Everything from the line containing "[Old World Deli on Instagram] (757, 1110)" through the last line of the records must be returned verbatim, and nothing outside that range.

%%

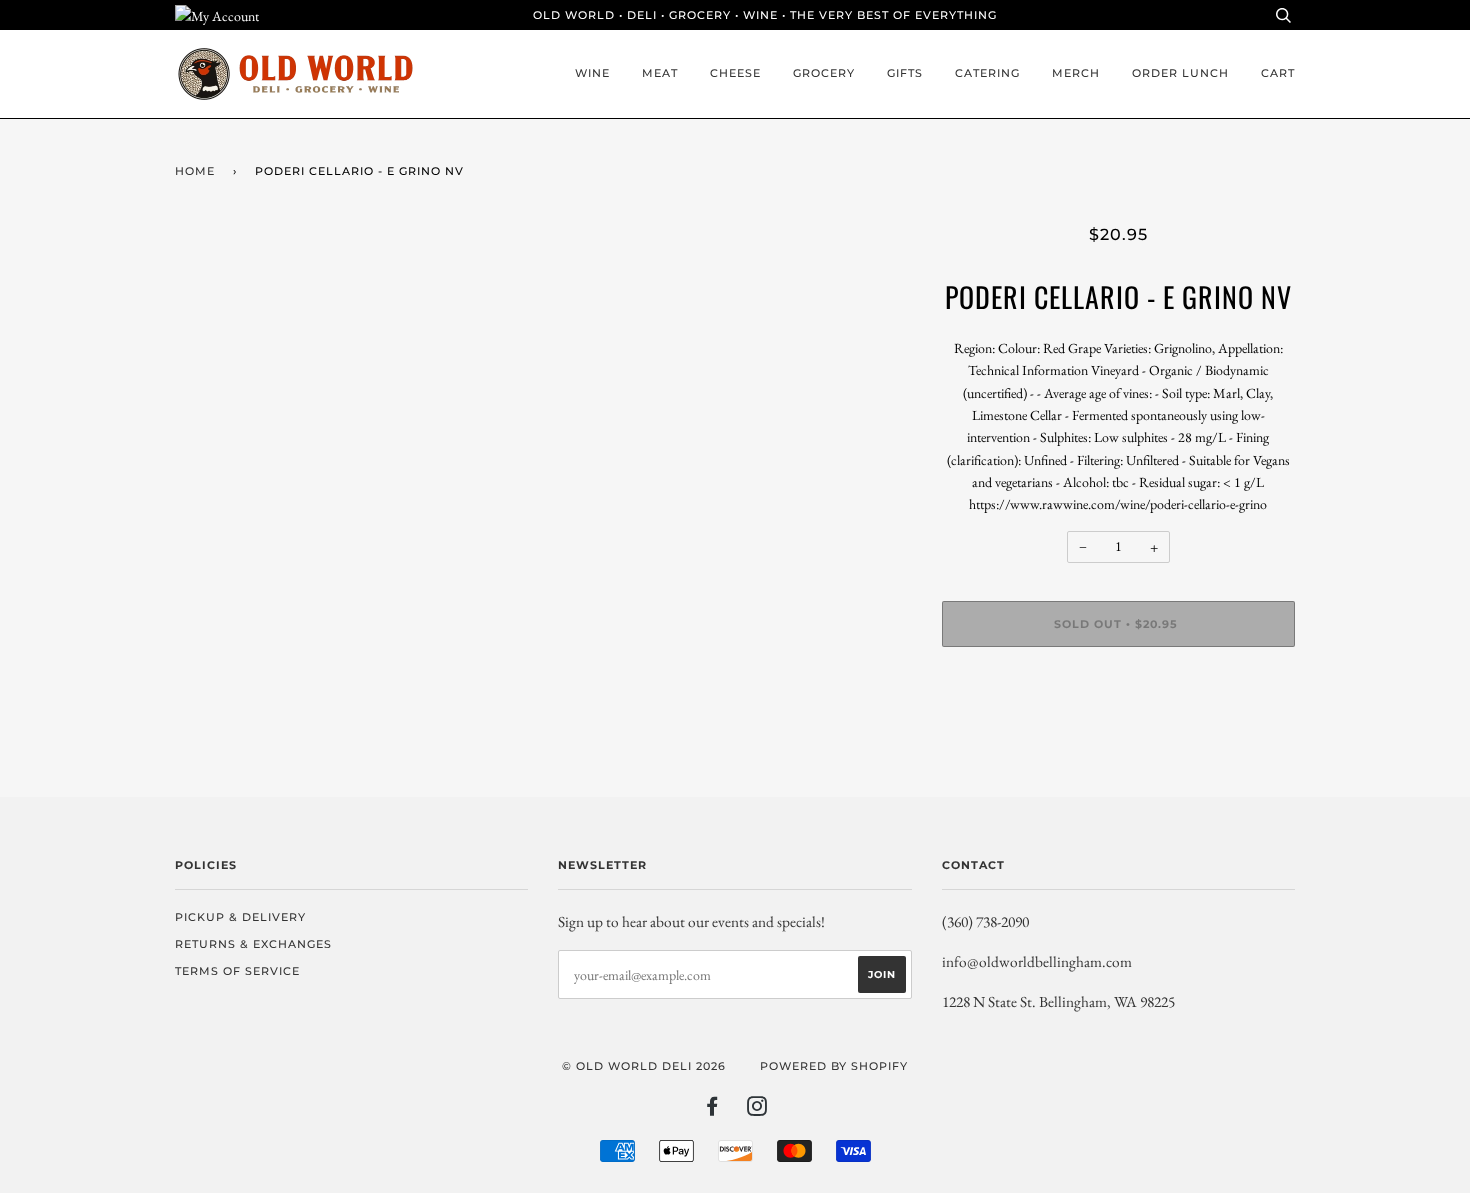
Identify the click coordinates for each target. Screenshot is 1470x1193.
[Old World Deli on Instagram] (757, 1110)
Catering (987, 73)
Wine (592, 73)
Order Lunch (1180, 73)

%%

*Task output*.
[Old World Deli on Instagram] (757, 1110)
Catering (987, 73)
Wine (592, 73)
Order Lunch (1180, 73)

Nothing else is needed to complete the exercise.